19th Century Railroad Timetables

Today, I want to do a graphics intensive post. When railroads crossed Indiana in great numbers, the companies would advertise their routes in the newspapers of the day. I want to show some of those timetables available online in newspaper sources.

4 June 1864, Indiana State Sentinel
All Indianapolis Railroads

This image shows the need for standard time. Notice at the bottom where it states that Cincinnati is 12 minutes ahead of Indianapolis?

28 April 1865, Indiana State Sentinel
All Indianapolis Railroads

08 August 1881, Muncie Evening Press
Pittsburgh, Cincinnati & St. Louis

It should be noted that in the very same newspaper, right next to this ad, the Pittsburgh, Cincinnati & St. Louis Railway, in addition to the Indianapolis & Vincennes and the Jeffersonville, Madison & Indianapolis, both of the latter operated by the Pennsylvania Company, lowered passenger rates, except for short distances, three cents per mile. This meant a discount of at least 13%, and up to 25%.

4 December 1884, Steuben Republican (Angola)
Local Railroads

3 June 1891, Logansport Pharos-Tribune

12 July 1894, Muncie Evening Press
Lake Erie & Western Railroad

12 July 1894, Muncie Evening Press
Big Four Route

30 November 1894, Hamilton County Democrat
Lake Erie & Western

6 June 1895, Princeton Clarion-Leader
Baltimore & Ohio Southwestern Railway

14 October 1898, Logansport Pharos-Tribune
Pennsylvania Lines

14 October 1898, Logansport Pharos-Tribune

14 October 1898, Logansport Pharos-Tribune
Vandalia Line

5 thoughts on “19th Century Railroad Timetables

  1. Terrific work! This is the type of info that should be shared around the net. Shame on Google for not positioning this post higher! Come on over and visit my website . Thanks =)


  2. I noticed that one of the schedules was for the Vandalia Railroad. Having grown up in Wayne Township in Indianapolis and attending Ben Davis High School, we always heard the story about the locals petitioning the railroad to put in a depot near the intersection of Washington St. and High School Rd. The locals named the area Ben Davis after the railroad executive, Benjamin Davis, who worked with them to put in that depot. That’s about all you ever hear of that story, and I’ve never found any more information about it.
    If you’re ever looking for something to write about, learning more about this story would be fantastic. Thanks for all the writing you do! I love this blog and read it religiously.

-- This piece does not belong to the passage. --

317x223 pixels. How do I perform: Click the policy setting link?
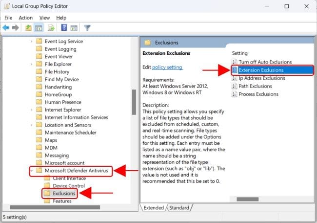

    1. From everything I have found out, and I put it in today’s article, Ben Davis wasn’t a railroad executive, but a railroad customer. The story about how that depot came to be is in today’s blog, as reported in the Indianapolis News of 11 May 1900. (https://www.newspapers.com/image/40147138/?terms=ben%20davis&match=1) Since the railroad was less than 50 years old at that point, and the station was around 25, I tend to believe this accounting. Also, Ben Davis’ obituary, in the Indianapolis News of 24 January 1899, (https://www.newspapers.com/image/40156416/?terms=ben%20davis&match=1) states the same thing.

      I had often heard the same stories about the creation of the Ben Davis station. And it wasn’t until I read the newspaper articles that I had a reason to not believe them. Hope this helps.


      1. I freaked out about your article about Ben Davis because I didn’t realize you had posted it until about two minutes after I posted my comment above. LOL

        Anyway, I really love this blog and I appreciate you researching Ben Davis. It’s really interesting, and makes me wonder how the story that I learned in high school came to be told. You can actually read it here, in case you haven’t seen it.


        Thanks for writing this blog! It’s really great. Have a great Thanksgiving.


  3. It is amazing how long it took trains to travel distances and then the note about time zones not standardized. But still, I believe some bike riders today could make it faster than the train. One thing I learned is that Mail train did take longer and I suppose it was delivering mail to all the stations between destinations. Puts context when you read in novels a reference taking the mail train. It implies a longer ride.

    Wonder if there are departure and arrival times for the Interurban lines. Always wondered how long it took my grandfather to travel from Indianapolis to Goshen.